Deploy Streamlit with Docker and routing a request via Nginx
Visualizing a Dataframe
So far, I have extracted table data embedded in PDFs and Word documents with Python and converted them into a pandas Dataframe. We deployed our Streamlit application as Pdf to CSV for displaying extracted records from PDF.
To do this, we would like to explain how to dockerize it, and deploy it to the server.
Streamlit
Streamlit is an open source Python library that allows you to quickly transform Python scripts into interactive web applications. Streamlit allows data scientists and developers to easily create data-driven web applications without any web development expertise.
Streamlit has the following features:
- Simple, Pythonic code: Build web applications with easy-to-read, concise code with just Python knowledge
- Rapid prototyping: Rapidly bring your ideas to life with interactive widgets, charts, and layout tools
- Live editing: Changes to your code instantly update your application for faster development cycles
- Open source: Free to use and developed by an active community
- Complexity of deployment: With Streamlit Community Cloud, you can easily deploy applications without worrying about server settings and infrastructure management
Dockerizing Streamlit
Streamlit has a dedicated deploy environment called "Streamlit Community Cloud", but most people will want to deploy their Streamlit applications on their own servers. In such case, running the Streamlit application in a Docker container ensures environmental consistency and simplifies deployment.
For Pdf to CSV, we created the following Dockerfile and deployed it to the server.
requirements.txt is here:
tabula-py==2.9.3
streamlit==1.38.0
tabula-py
is for extracting table data from PDF.
Dockerfile is here:
FROM python:3.9-slim
WORKDIR /app
RUN apt-get update && apt-get install -y \
build-essential \
curl \
software-properties-common \
git \
openjdk-17-jre \
&& rm -rf /var/lib/apt/lists/*
COPY ./app.py .
COPY ./requirements.txt .
RUN pip3 install -r requirements.txt
EXPOSE 8501
ENTRYPOINT ["streamlit", "run", "app.py", "--server.port=8501", "--server.address=0.0.0.0"]
The Dockerfile is pretty standard. app.py is the main streamlit application. All that's left to do is create a Container Image with docker build
and deploy it. Here, the name of the built container image is "pdf-to-csv".
docker-compose.yml is here:
pdf-to-csv:
image: pdf-to-csv:0.0.1
container_name: 'pdf-to-csv'
Then, start it with "docker compose up -d" and access localhost:8501 in your browser to access the deployed application.
Routing under a path
In raw-fi-data.com, we deploy this Streamlit application and make it accessible via nginx (this is also a container). At that time, we routed access to this application under a certain path.

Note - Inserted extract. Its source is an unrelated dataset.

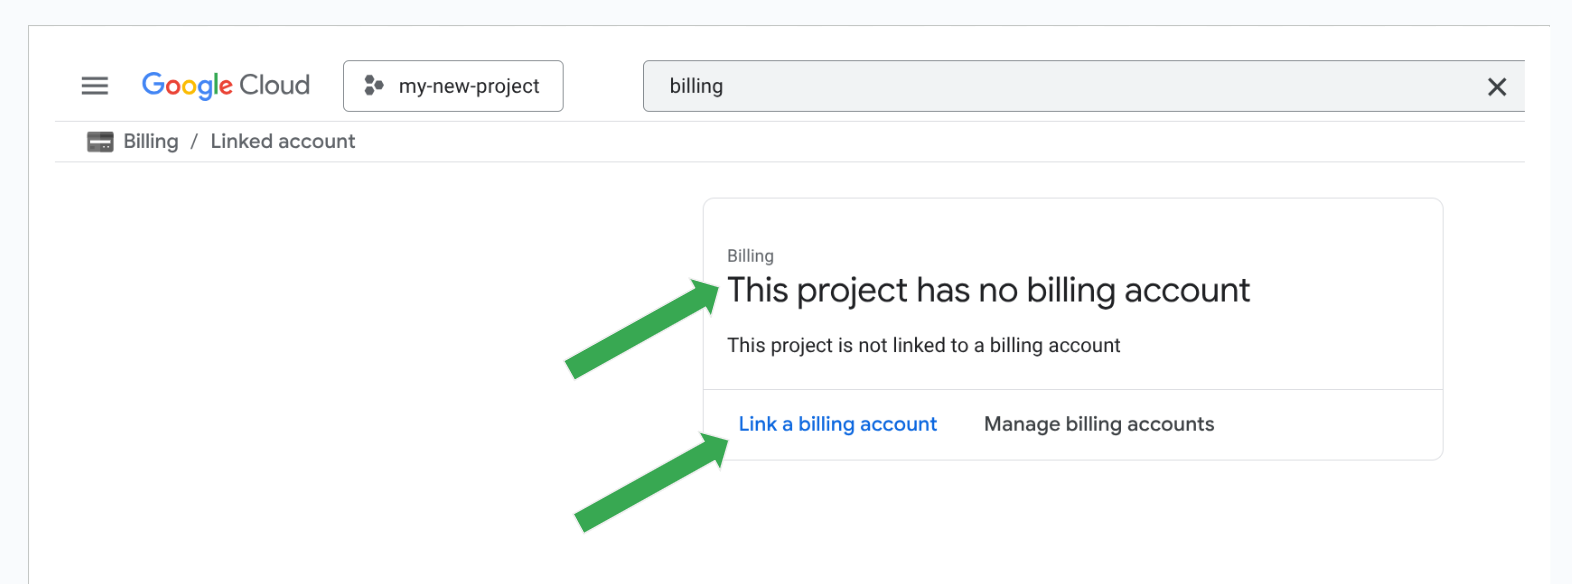Click the Billing label on the card
This screenshot has height=584, width=1572.
pos(750,256)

The nginx default.conf is as follows:
(...snip...)
location /pdf-to-csv {
proxy_pass http://pdf-to-csv:8501;
proxy_set_header Host $host;
proxy_set_header X-Real-IP $remote_addr;
proxy_set_header X-Forwarded-For $proxy_add_x_forwarded_for;
proxy_set_header X-Forwarded-Proto $scheme;
proxy_http_version 1.1;
proxy_set_header Upgrade $http_upgrade;
proxy_set_header Connection "upgrade";
}
You also need to specify this path when starting Streamlit as follows:
streamlit run app.py --server.baseUrlPath=/pdf-to-csv
Conclusion
I explained how to deploy Streamlit on your own server. Streamlit allows you to display and manipulate Dataframes with very little code. Please give it a try.